▸ **Given information**
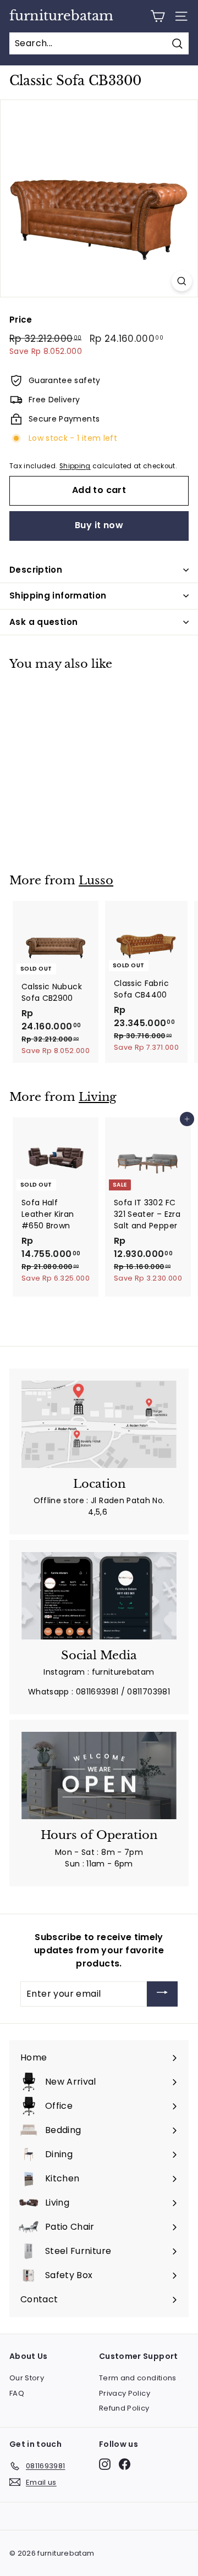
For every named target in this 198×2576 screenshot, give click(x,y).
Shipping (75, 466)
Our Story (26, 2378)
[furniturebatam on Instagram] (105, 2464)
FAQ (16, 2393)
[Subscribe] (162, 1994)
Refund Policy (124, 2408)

--

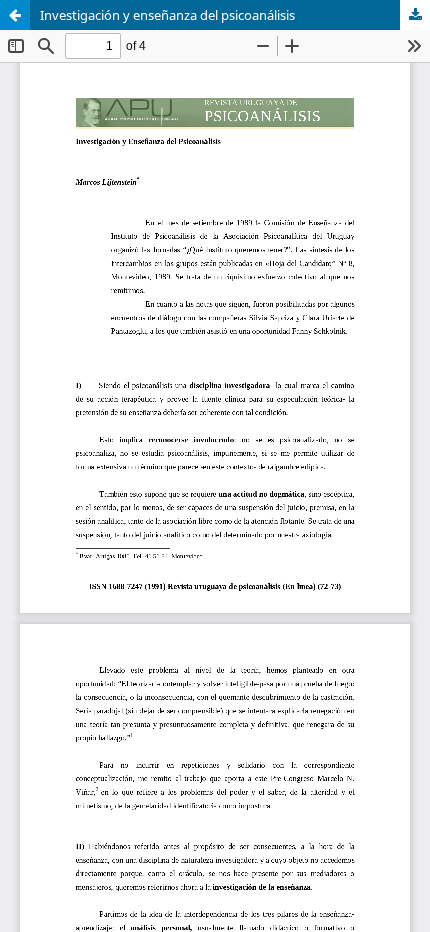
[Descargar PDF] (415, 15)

▸ **Task instructions**
When the line with "For every named" is reached in the data above, start copying there, and copy each line exactly until the line with "Refund Policy (124, 2408)" has been copied; copy nothing else.

▸ **Answer to this problem**
For every named target in this 198×2576 screenshot, give click(x,y).
Shipping (75, 466)
Our Story (26, 2378)
[furniturebatam on Instagram] (105, 2464)
FAQ (16, 2393)
[Subscribe] (162, 1994)
Refund Policy (124, 2408)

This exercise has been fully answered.